As promised, Pernod Ricard provided further details behind its 'Allegro' cost-saving programme last week. The concept was first given an airing in February this year, and all we were given at the time were two numbers: EUR150m, three years.

“We want to improve organisational efficiency in order to generate future growth, seize new opportunities - particularly innovation and digital - and increase the speed of execution,” said CEO Pierre Pringuet at the time. And that was about it.

The company used the release of its half-year results on Thursday as its opportunity to flesh out Allegro, which is being positioned as an “operational efficiency improvement project” that has three principles:

  • Prioritisation - “Clarifying roles and responsibilities”
  • Simplification - “of structures and processes”
  • Mutualisation - “Sharing resourced and expertise”

The headline figure for job losses is 900 across the group, which represents about 5% of total workforce. This includes the “removal of the 'Brand Development Team' roles (in the brand companies) and partial redeployment to marketing teams”, says Pernod, while the holding company will consolidate shared functions, such as its research centre and IT.

As part of the simplification approach, all regional and brand company CEOs will begin to report directly into group CEO Alex Ricard from February (Ricard takes the helm in January). This will result in the removal of the MD of brands and MD of distribution network positions. Also, at the holding level, sales and marketing departments will be merged.

The mutualisation aspect sees the pooling of resources such as back offices – witness the merger of the Pernod and Ricard back offices in France earlier this year - with the creation of regional back office hubs for Asia in Singapore and Hong Kong. A single back office hub will also be set up for Australia, New Zealand and Travel Retail Pacific. Meanwhile, increased convergence of IT operations will aspire to the “development of shared business solutions”.

Pernod was at pains to point out, however, that Allegro is being conducted in keeping with what the firm calls its “DNA”. Decentralisation remains the watchword, the company said, with decision-making being conducted “as close as possible to our clients, consumers and brands”.

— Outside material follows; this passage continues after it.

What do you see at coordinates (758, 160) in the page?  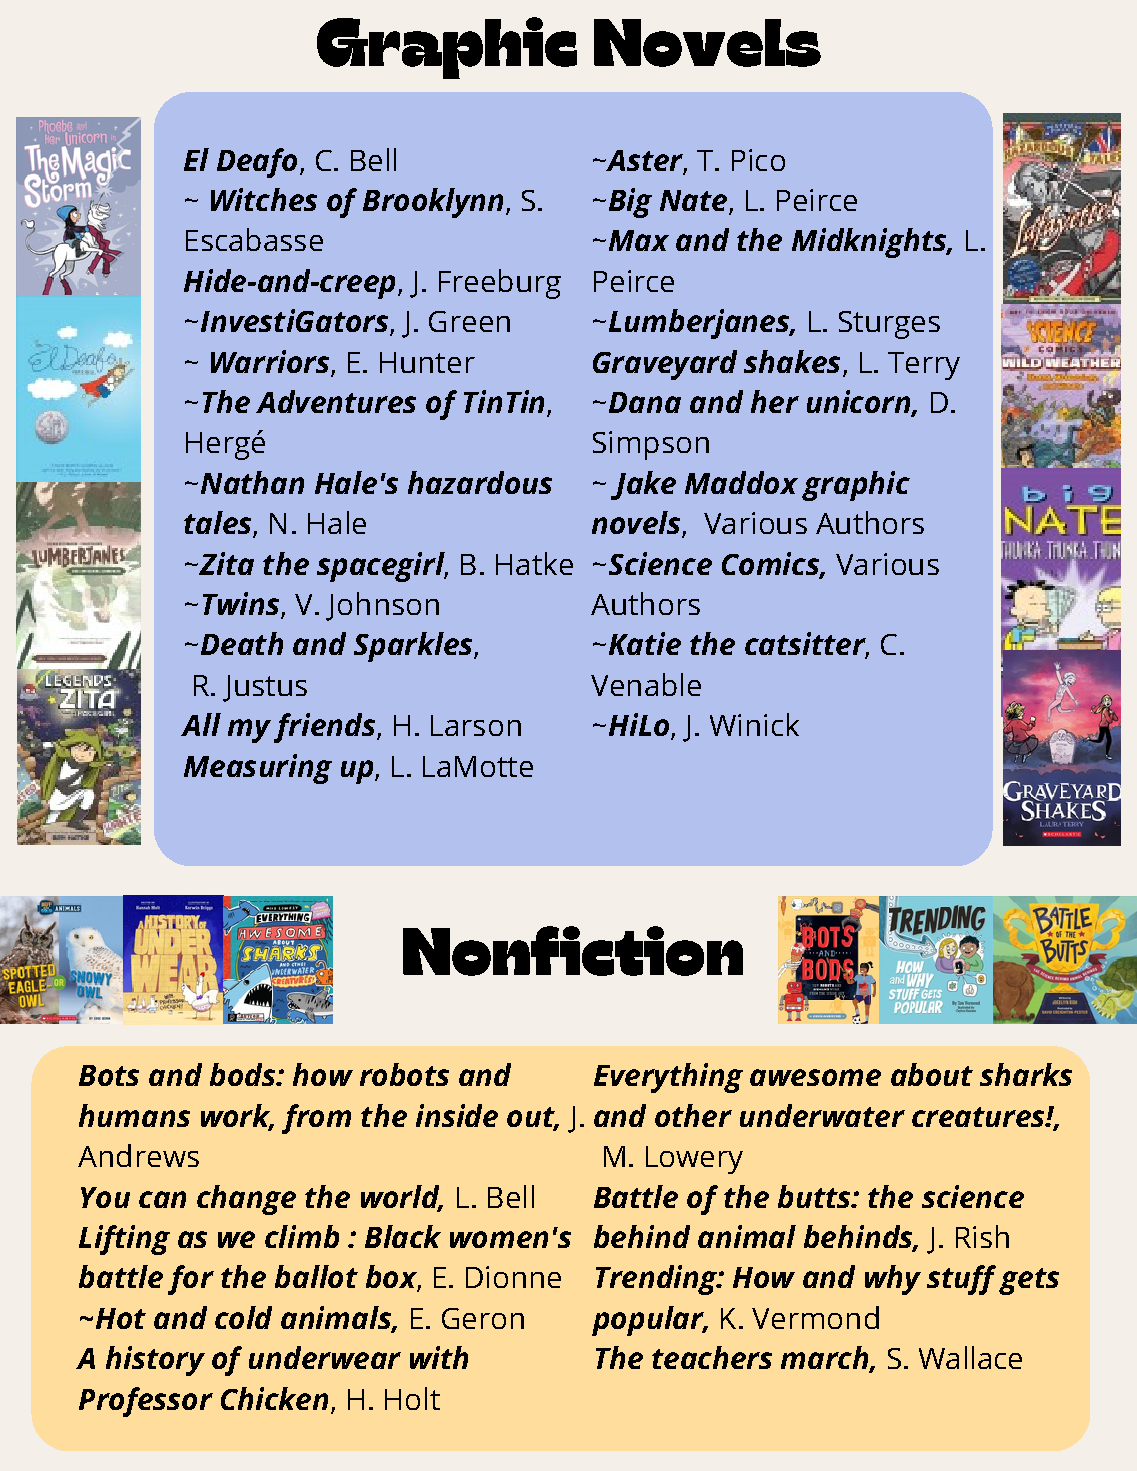 I see `Pico` at bounding box center [758, 160].
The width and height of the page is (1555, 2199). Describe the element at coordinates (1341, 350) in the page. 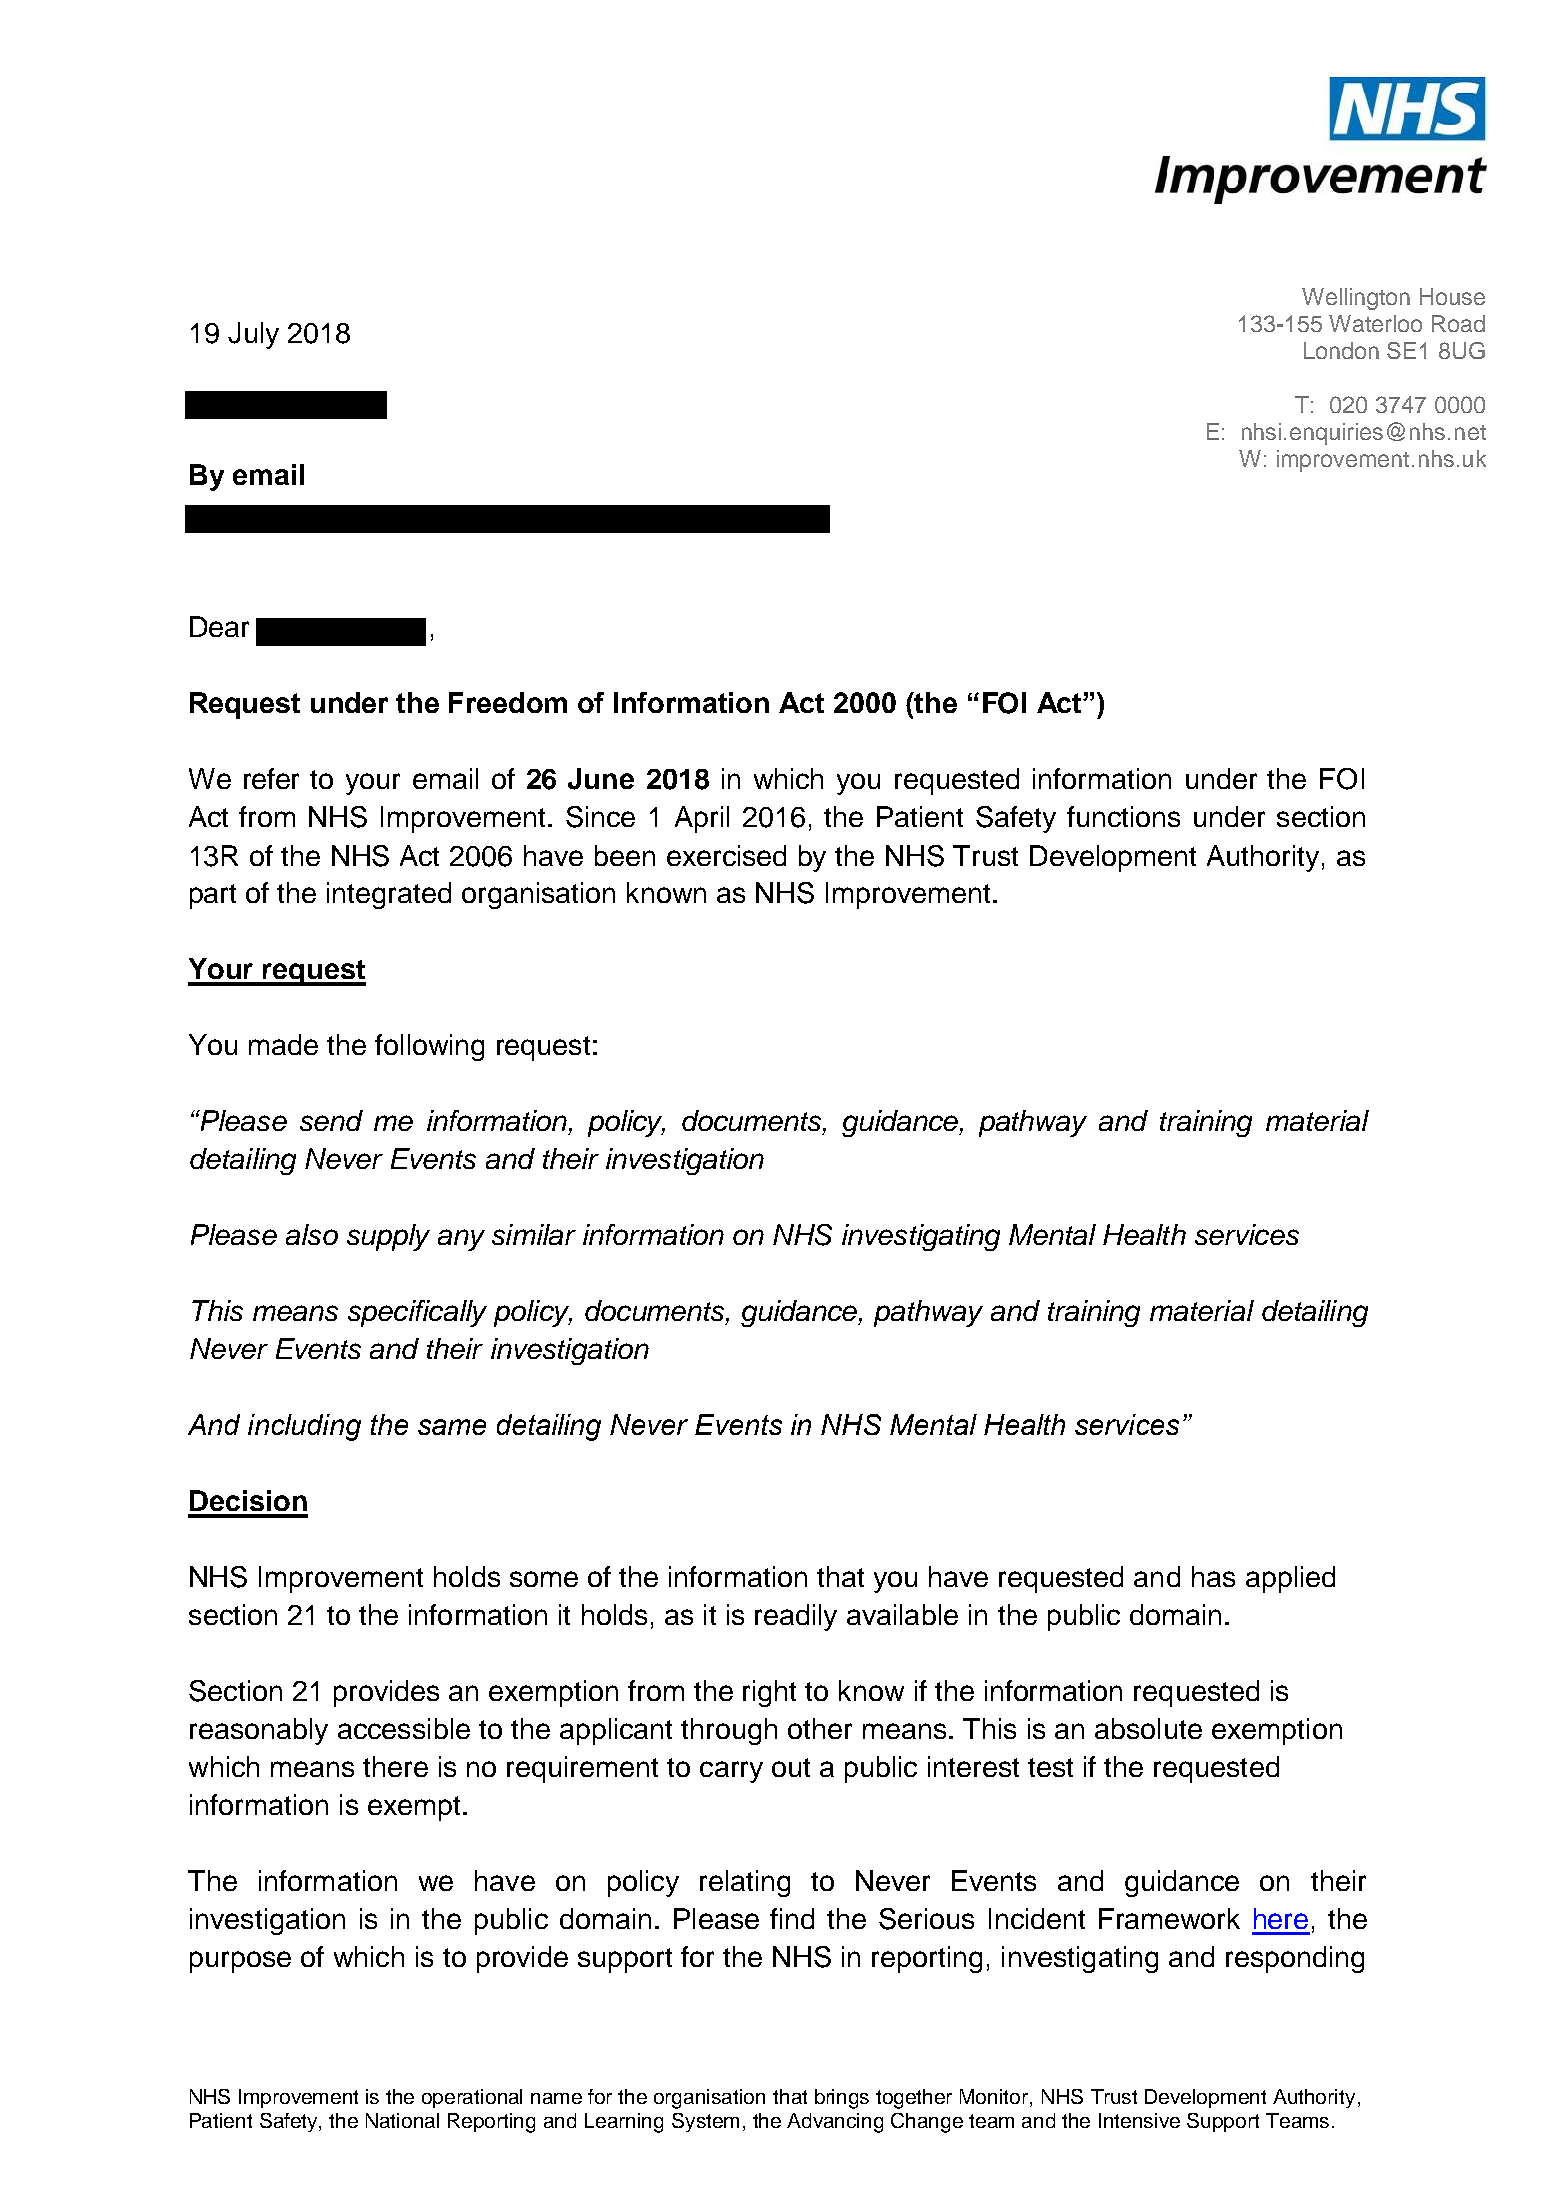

Ultimately, the aim is to save EUR150m (US$197m) over the previous and next two fiscal years, equating to a slowing of the rise in selling and general expenses from a CAGR of 8% from fiscal 2011 to 2013, to a 1% lift from fiscal 2014 to 2016.

This EUR150m is intended to be phased over the three years, thus:

  • EUR30m in fiscal 2014
  • EUR75m in 2015
  • EUR45m in 2016

A further EUR45m is forecast for fiscal 2017.

A total implementation cost of EUR180m is expected, with the most recent fiscal year – the 12 months to the end of June – accounting for EUR119m of these costs.

Of the EUR150m of savings over the period, Pernod has committed to reinvesting “at least” one third to “support priority brands and innovations over two years (fiscal 2015 and 2016)”.